→ Instructions to follow: Using the entries below, restate word for word only the lines from the one with "The width and height of the screenshot is (812, 521)." to the final line, leaving the pictures out.
Data under study: Begin
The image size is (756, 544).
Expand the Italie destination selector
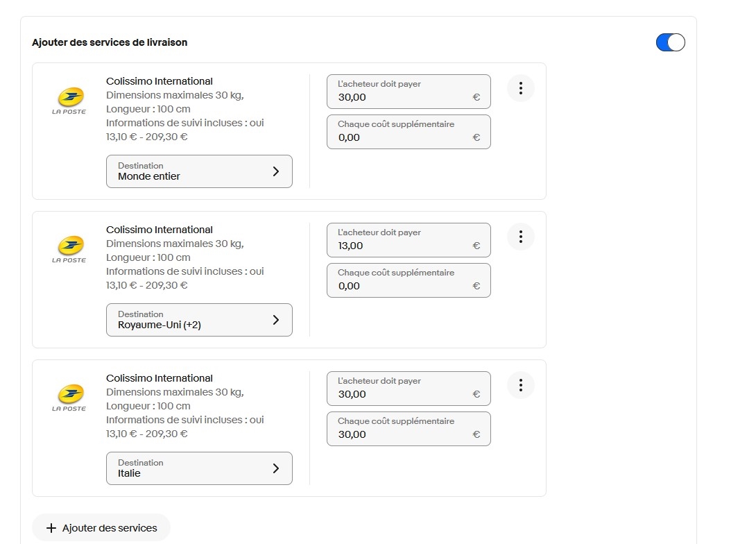click(x=199, y=468)
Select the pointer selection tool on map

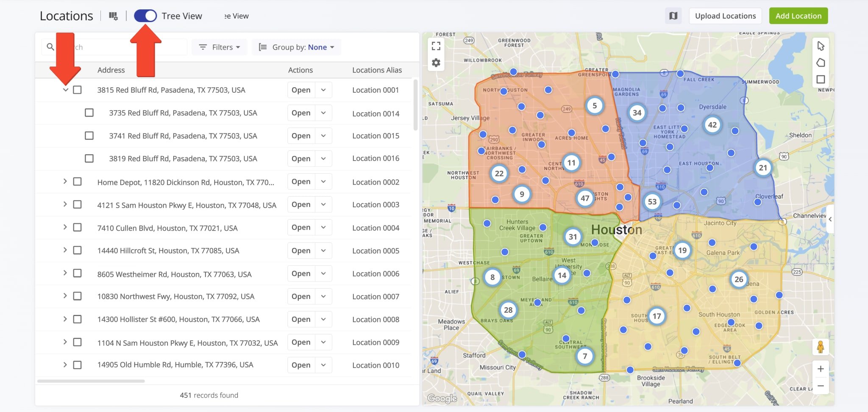[x=821, y=46]

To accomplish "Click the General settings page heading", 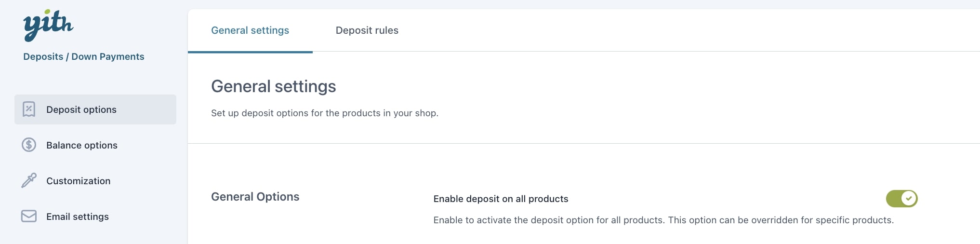I will (x=274, y=86).
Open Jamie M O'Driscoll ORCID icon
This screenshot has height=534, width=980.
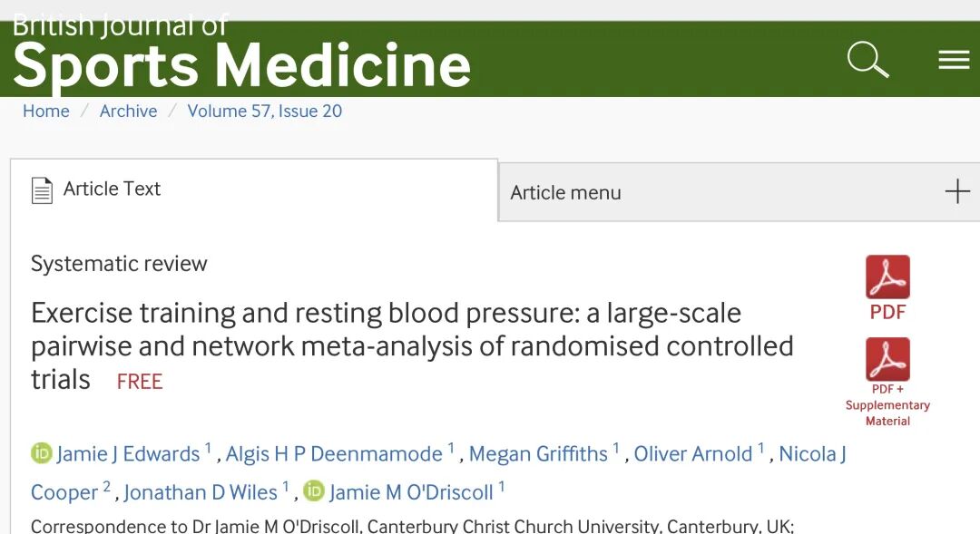314,491
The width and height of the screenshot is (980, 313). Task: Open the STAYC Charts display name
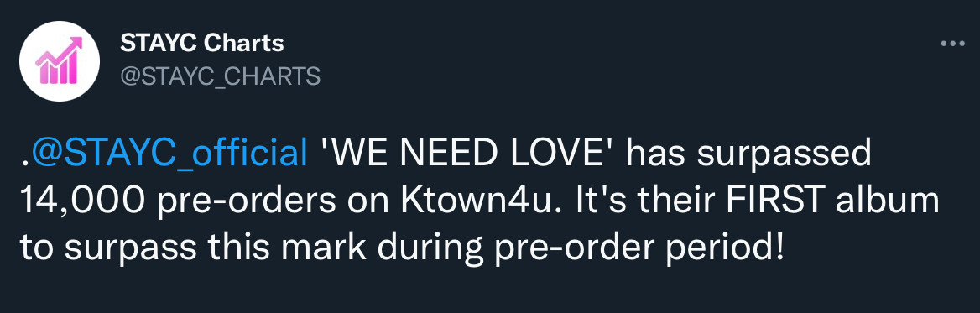click(202, 43)
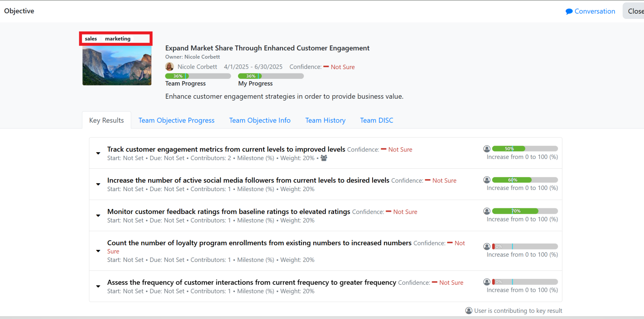Click the user icon on loyalty program enrollments row

click(487, 246)
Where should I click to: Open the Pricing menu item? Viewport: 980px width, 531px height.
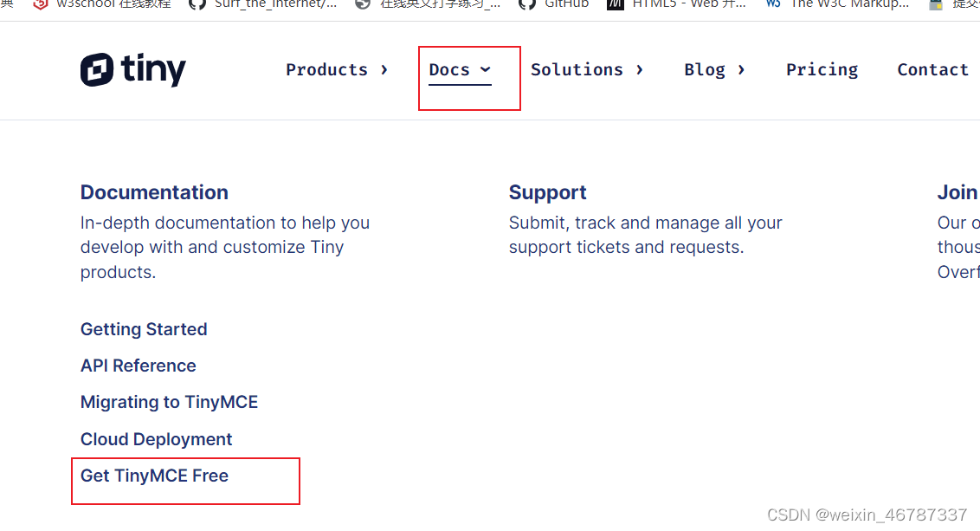(x=822, y=69)
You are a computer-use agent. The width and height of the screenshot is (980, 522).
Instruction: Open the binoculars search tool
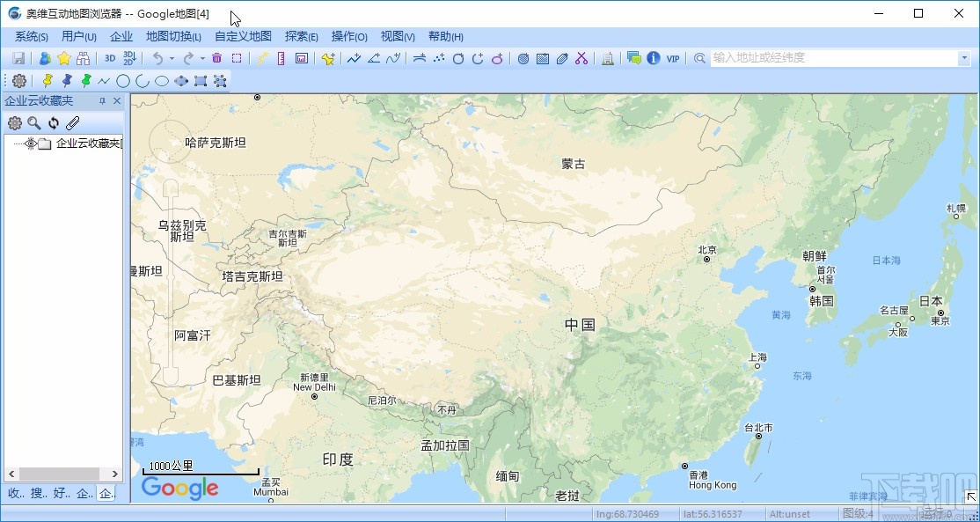82,58
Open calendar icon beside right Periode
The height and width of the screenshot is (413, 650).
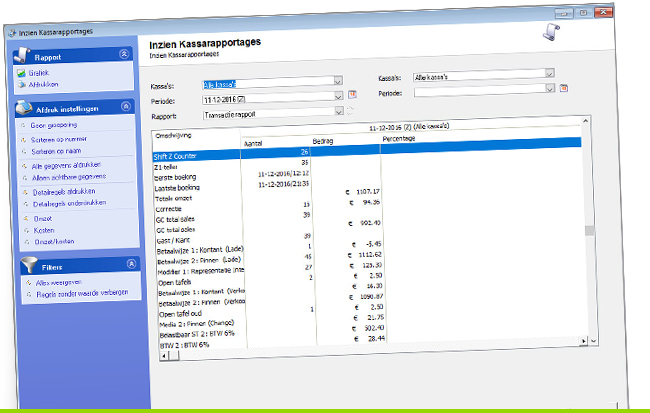[563, 89]
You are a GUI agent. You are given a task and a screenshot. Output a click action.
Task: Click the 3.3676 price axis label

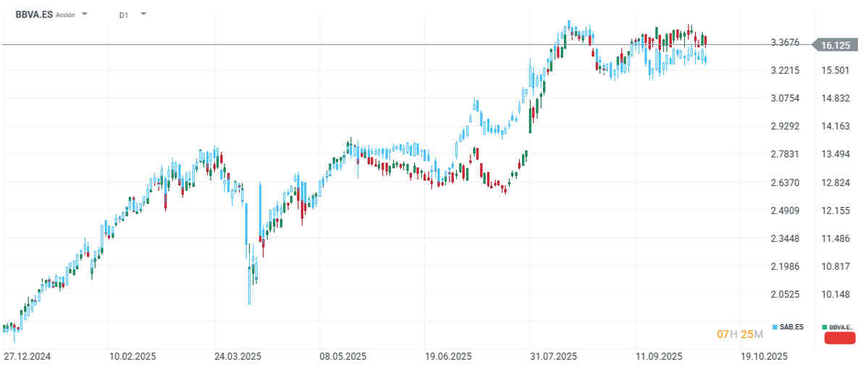(x=785, y=42)
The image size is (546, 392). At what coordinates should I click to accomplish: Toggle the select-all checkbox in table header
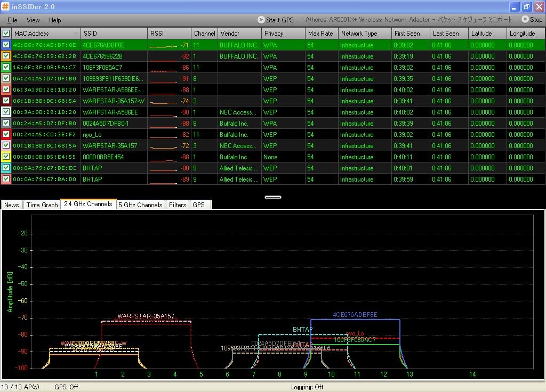click(6, 34)
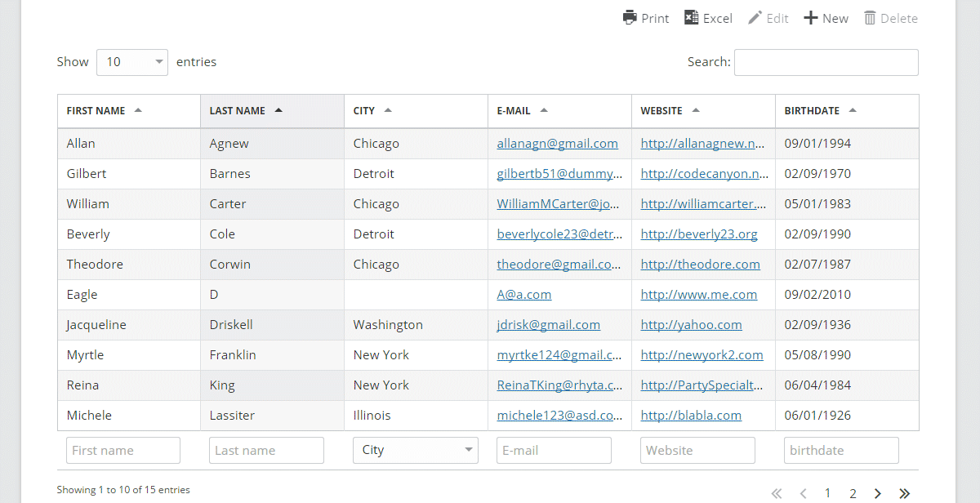Sort by First Name column arrow
The height and width of the screenshot is (503, 980).
point(138,110)
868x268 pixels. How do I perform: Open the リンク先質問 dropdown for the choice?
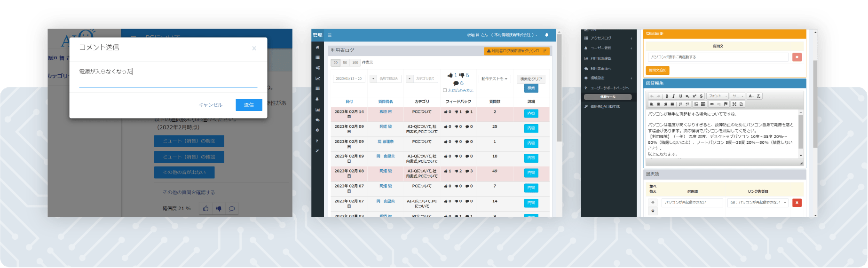758,203
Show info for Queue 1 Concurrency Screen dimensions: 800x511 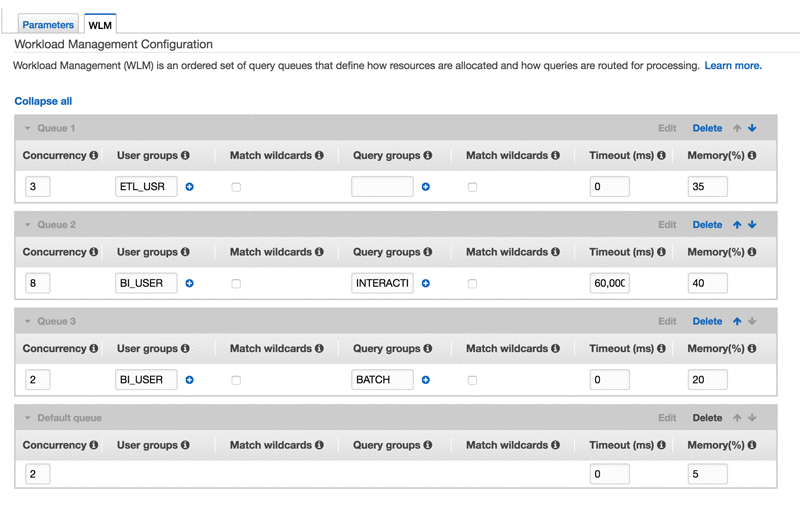pos(94,155)
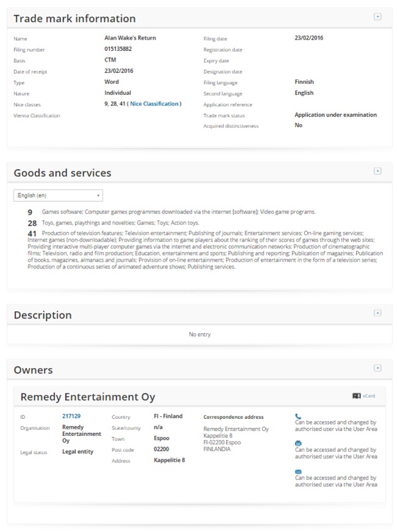Click the Alan Wake's Return name value
Screen dimensions: 397x532
(130, 38)
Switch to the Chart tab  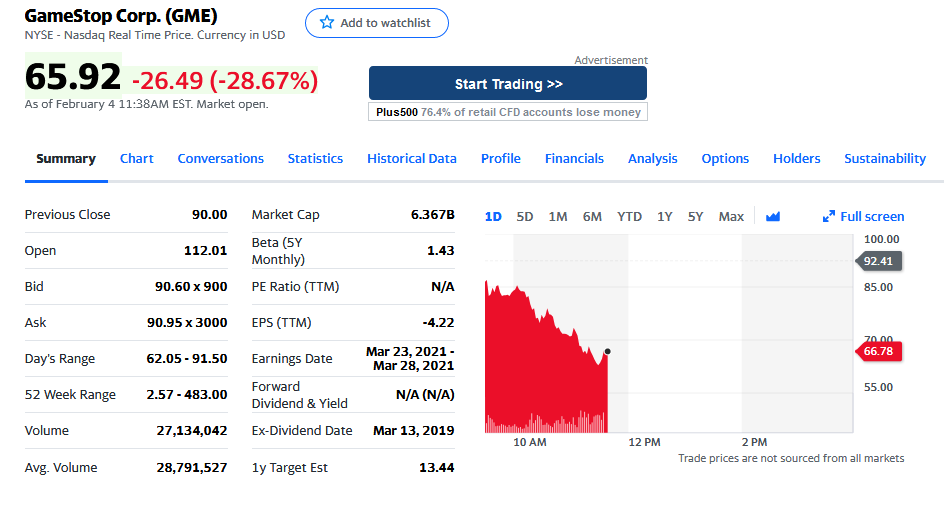(x=137, y=159)
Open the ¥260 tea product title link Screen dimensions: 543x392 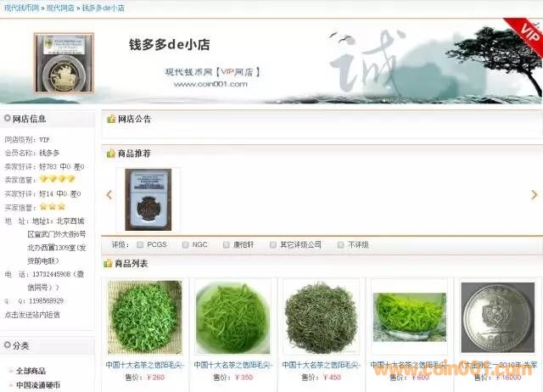click(143, 365)
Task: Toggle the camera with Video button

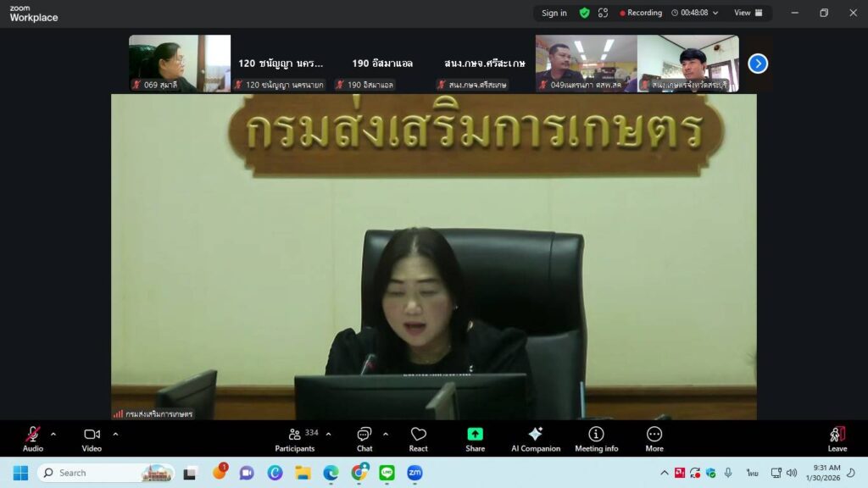Action: coord(92,438)
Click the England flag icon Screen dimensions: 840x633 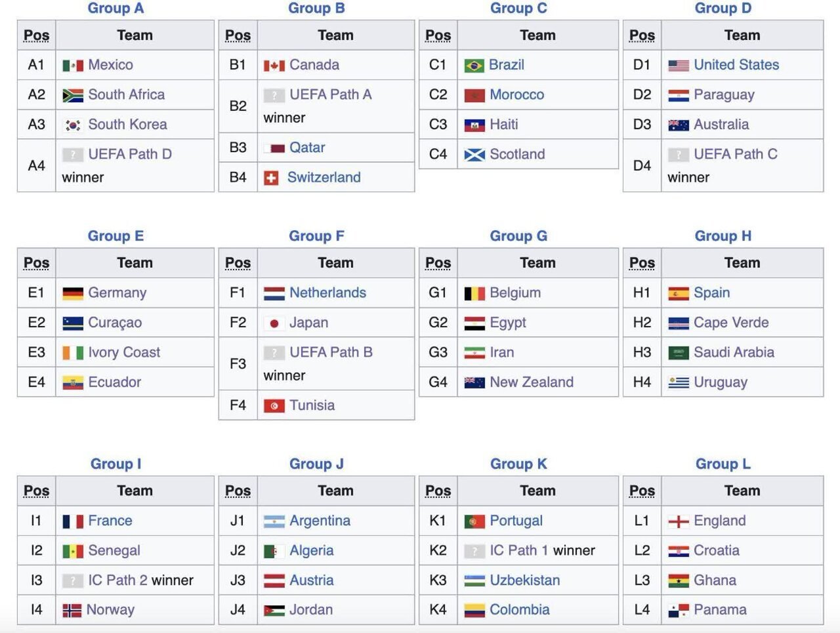pyautogui.click(x=678, y=521)
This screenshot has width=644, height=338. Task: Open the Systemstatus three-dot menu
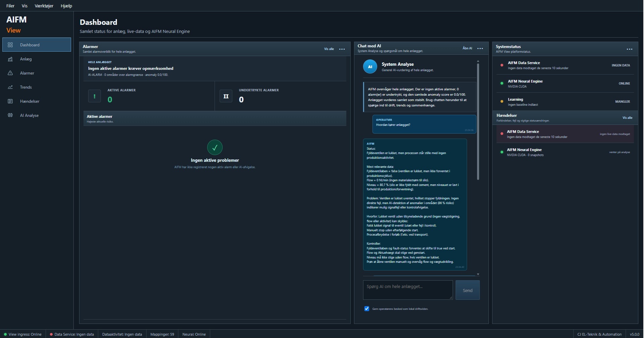[x=630, y=49]
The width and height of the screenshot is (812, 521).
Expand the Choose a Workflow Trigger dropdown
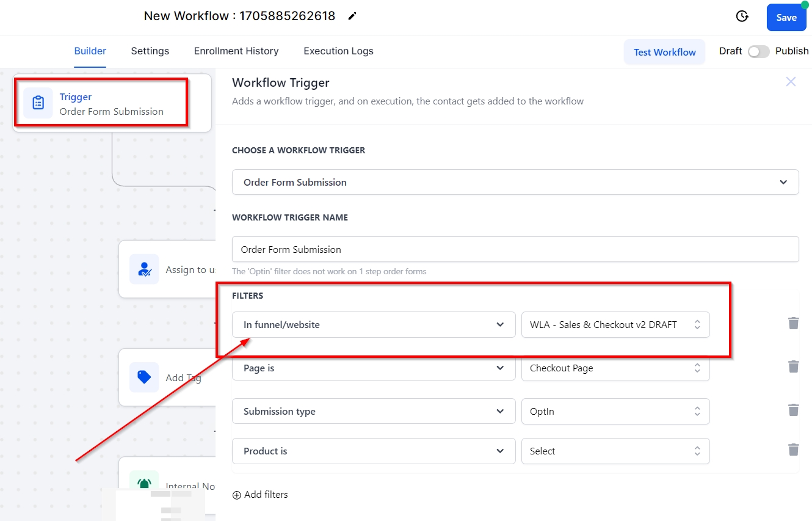(x=515, y=182)
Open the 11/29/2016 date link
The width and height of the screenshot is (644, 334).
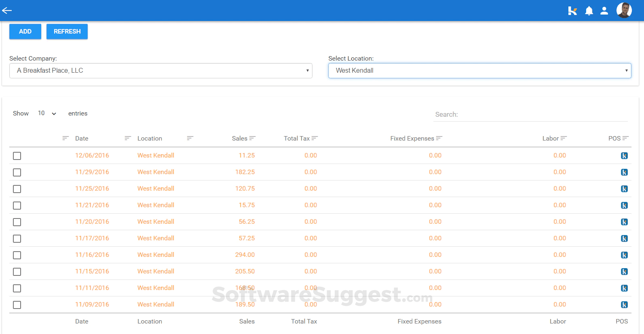click(x=92, y=172)
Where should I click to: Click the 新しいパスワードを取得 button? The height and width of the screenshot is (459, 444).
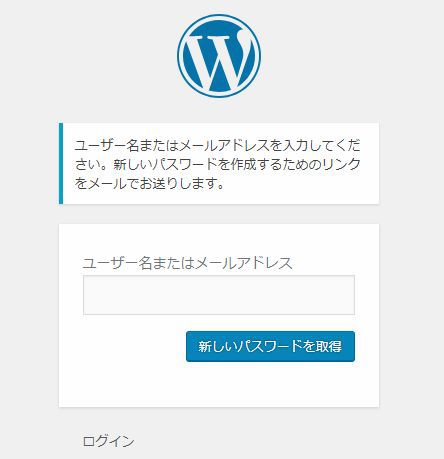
Data under study: End
→ Exercise response:
The width and height of the screenshot is (812, 521).
Expand the Choose a Workflow Trigger dropdown
(x=515, y=182)
Open the 11/29/2016 date link
The width and height of the screenshot is (644, 334).
click(x=92, y=172)
Where should I click to: Click the 新しいパスワードを取得 button? The height and width of the screenshot is (459, 444).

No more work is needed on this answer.